Data for processing
□ □ □ □ □

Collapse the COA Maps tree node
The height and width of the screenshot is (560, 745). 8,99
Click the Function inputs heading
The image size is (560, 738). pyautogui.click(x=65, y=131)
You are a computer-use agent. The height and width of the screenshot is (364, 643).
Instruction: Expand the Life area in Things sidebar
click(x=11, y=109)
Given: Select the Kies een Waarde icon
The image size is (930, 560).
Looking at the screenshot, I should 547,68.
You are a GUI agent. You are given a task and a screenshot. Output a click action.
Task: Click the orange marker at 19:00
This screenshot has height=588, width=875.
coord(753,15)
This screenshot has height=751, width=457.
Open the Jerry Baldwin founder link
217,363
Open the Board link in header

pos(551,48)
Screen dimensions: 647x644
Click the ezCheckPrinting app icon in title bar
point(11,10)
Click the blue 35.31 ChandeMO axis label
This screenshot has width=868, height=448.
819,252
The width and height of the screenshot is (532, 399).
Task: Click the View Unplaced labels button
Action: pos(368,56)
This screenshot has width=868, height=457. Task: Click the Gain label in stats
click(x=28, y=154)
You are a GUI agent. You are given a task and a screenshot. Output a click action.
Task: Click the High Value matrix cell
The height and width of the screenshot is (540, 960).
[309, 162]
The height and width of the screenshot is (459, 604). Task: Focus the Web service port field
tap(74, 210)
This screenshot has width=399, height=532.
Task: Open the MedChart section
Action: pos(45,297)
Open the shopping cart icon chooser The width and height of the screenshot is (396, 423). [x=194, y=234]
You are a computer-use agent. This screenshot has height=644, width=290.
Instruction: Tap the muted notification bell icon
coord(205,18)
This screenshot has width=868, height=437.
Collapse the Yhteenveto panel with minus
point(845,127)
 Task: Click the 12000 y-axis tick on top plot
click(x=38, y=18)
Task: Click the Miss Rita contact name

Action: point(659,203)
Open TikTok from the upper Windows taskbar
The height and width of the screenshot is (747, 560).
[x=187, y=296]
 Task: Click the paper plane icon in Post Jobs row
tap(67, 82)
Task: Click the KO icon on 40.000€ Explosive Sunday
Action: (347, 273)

□ □ □ □ □

Your objective
Give the data again exactly, line for line.

Task solution
Collapse the COA Maps tree node
The height and width of the screenshot is (560, 745). 8,99
Click the Function inputs heading
The image size is (560, 738). pyautogui.click(x=65, y=131)
You are a computer-use agent. The height and width of the screenshot is (364, 643).
Instruction: Expand the Life area in Things sidebar
click(x=11, y=109)
Given: Select the Kies een Waarde icon
The image size is (930, 560).
Looking at the screenshot, I should 547,68.
You are a GUI agent. You are given a task and a screenshot. Output a click action.
Task: Click the orange marker at 19:00
This screenshot has height=588, width=875.
coord(753,15)
This screenshot has height=751, width=457.
Open the Jerry Baldwin founder link
217,363
Open the Board link in header

pos(551,48)
Screen dimensions: 647x644
Click the ezCheckPrinting app icon in title bar
point(11,10)
Click the blue 35.31 ChandeMO axis label
This screenshot has width=868, height=448.
819,252
The width and height of the screenshot is (532, 399).
Task: Click the View Unplaced labels button
Action: pos(368,56)
This screenshot has width=868, height=457. Task: Click the Gain label in stats
click(x=28, y=154)
You are a GUI agent. You are given a task and a screenshot. Output a click action.
Task: Click the High Value matrix cell
The height and width of the screenshot is (540, 960).
[309, 162]
The height and width of the screenshot is (459, 604). Task: Focus the Web service port field
tap(74, 210)
This screenshot has width=399, height=532.
Task: Open the MedChart section
Action: pos(45,297)
Open the shopping cart icon chooser The width and height of the screenshot is (396, 423). [x=194, y=234]
You are a computer-use agent. This screenshot has height=644, width=290.
Instruction: Tap the muted notification bell icon
coord(205,18)
This screenshot has width=868, height=437.
Collapse the Yhteenveto panel with minus
point(845,127)
 Task: Click the 12000 y-axis tick on top plot
click(x=38, y=18)
Task: Click the Miss Rita contact name

Action: point(659,203)
Open TikTok from the upper Windows taskbar
The height and width of the screenshot is (747, 560).
[x=187, y=296]
 Task: Click the paper plane icon in Post Jobs row
tap(67, 82)
Task: Click the KO icon on 40.000€ Explosive Sunday
Action: (347, 273)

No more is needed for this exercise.